29 de outubro de 2001
Coincidência de brumas

Quando eu vi "marina" brilhando em vermelho na névoa, na névoa o amarelo piscando dos sinais na avenida vazia, o cheiro acre do mar na bruma densa de sal, as coisas todas tão sós e imóveis, as coisas tão elas, quietas, atentas, eu pensei em Hopper, na luz de Hopper, mas logo lembrei de você, Mônica, minha Marina morena dos olhos d'água, lembrei de nós, adolescentes, namorando na areia com o Dois Irmãos desenhado no fundo céu de strass e veludo. "Tudo é cinema!", você disse uma vez - e foi dos meus primeiros versos.
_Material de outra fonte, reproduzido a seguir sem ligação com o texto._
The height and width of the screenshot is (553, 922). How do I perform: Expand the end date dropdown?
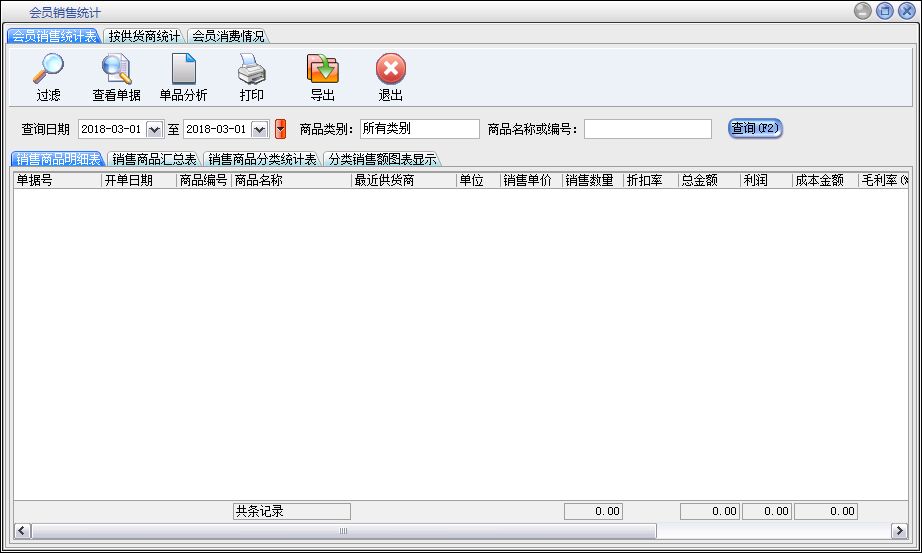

Éramos nós passeando o casal na névoa ou isso foi há quanto tempo, se mal faz um ano e ainda ontem, a gente passeava juntos de braços dados aconchegados de um friinho de lá então também primavera em Nova Iorque?

E logo pensei em te ligar pra te dizer que aqui havia brumas no Leblon à meia-noite feito um quadro de Hopper e te dizer que é urgente, é necessário, inadiável ir ao Moma ver Hopper - entrar naquelas salas e se banhar de luz, se sentir e ver no silêncio dessa luz capturada das coisas simplesmente sendo elas o que são: pura luz.
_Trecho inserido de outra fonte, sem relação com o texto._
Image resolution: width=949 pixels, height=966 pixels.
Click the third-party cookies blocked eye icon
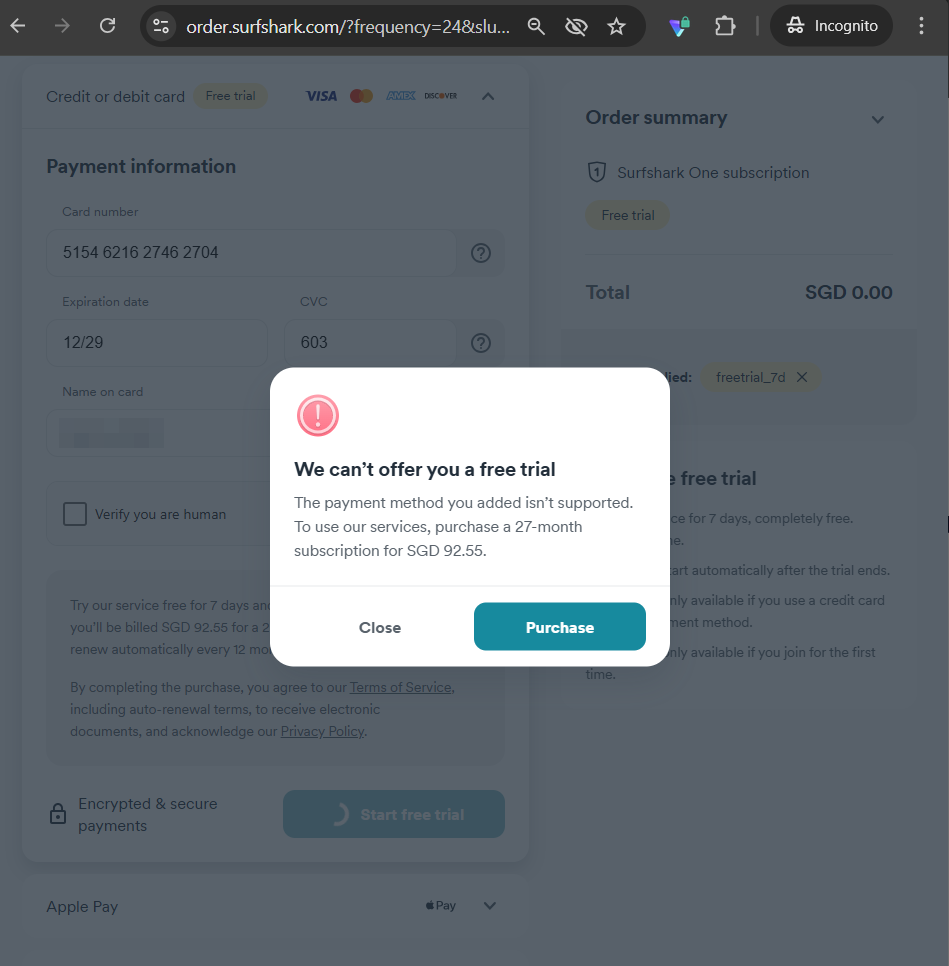576,27
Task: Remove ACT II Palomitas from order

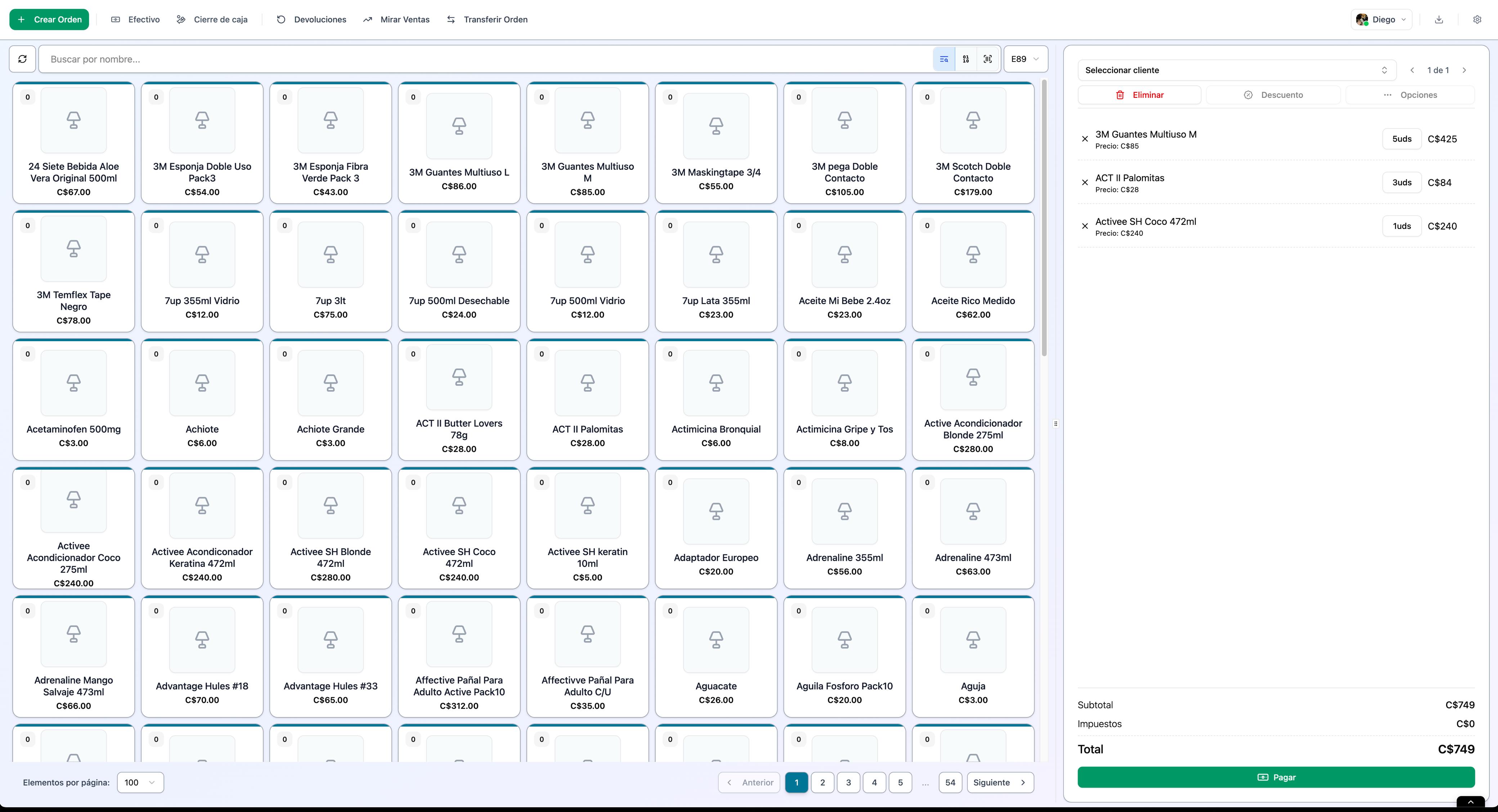Action: pyautogui.click(x=1085, y=182)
Mais do que nunca é necessária essa luz, Mônica - porque nem é mais o terror o que você enfrenta aí, no coração que as trevas almejam. O terror sempre teve uma face, uma causa, um prazo, um nome, uma voz. Isso que você enfrenta aí, Mônica, é o Horror - sem face, sem causa, sem prazo, sem nome, sem voz.
O Horror, o Horror, o Horror.

Mas de Conrad eu prefiro outra frase: "Vivemos como sonhamos, sós". Que, aliás, seria bela epígrafe para a obra de Hopper.

Hopper, Pollock, Calder, Man Ray. Henry Miller, Ginsberg, Cage. Milles e o Jazz. O cinema: Beleza Americana e Além da Linha Vermelha. Muhummad Ali, Michel Jordan - e vá você dizendo os seus, , assim de cara, num quiz de chofre... Os seus americanos. Todo mundo tem os seus. Eu podia citar mais um monte. Eles são o meu mundo - e o seu, Mônica. E eu não quero que o meu mundo acabe.
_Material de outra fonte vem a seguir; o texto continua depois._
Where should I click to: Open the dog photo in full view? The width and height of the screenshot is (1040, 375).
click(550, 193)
A América do meu mundo é a terra do eu - essa invenção nossa tão frágil e tão recente. Do Eu. Livre e Igual. A mim pouco importa se a Utopia não se cumpriu à risca. Eu sei é que lá está no papel, eu sei é que está na gênese da América ser o lugar onde você chega deixando para trás a História e se inaugura novo, outro.

A América pra mim é Pollock dançando um acting painting, é Jordan parando no ar feito um colibri, é qualquer solo de Miles. E a América é também o teu amor a Nova Iorque, eu te saber aí, Nova Iorque um pouco bairro do Rio na geografia íntima dos meus afetos.

E nem pensava mais em ligar, satisfeito em apenas te escrever uma crônica contando das brumas do Leblon à noite, tentando fazer um canto à América que seria um Whitman em Pessoa.

Enfim, já resignado ao princípio de realidade que são as contas do mês, mas ainda insatisifeito com meu texto, dou uma passada na casa de seu irmão e quem encontro? Você! No telefone com ele.

E aí, finalmente, sem querer, falamos. Falamos de perder a conta, a voz tão perto que é quase a luz dos teus olhos, Nova Iorque ali, um bairro do Rio. Falamos, falamos - mas onde eu me senti mais íntimo e secreto foi em saber que também aí a bruma envolve a cidade, feliz coincidência que se dá no silêncio, no silêncio dos quadros de Hopper.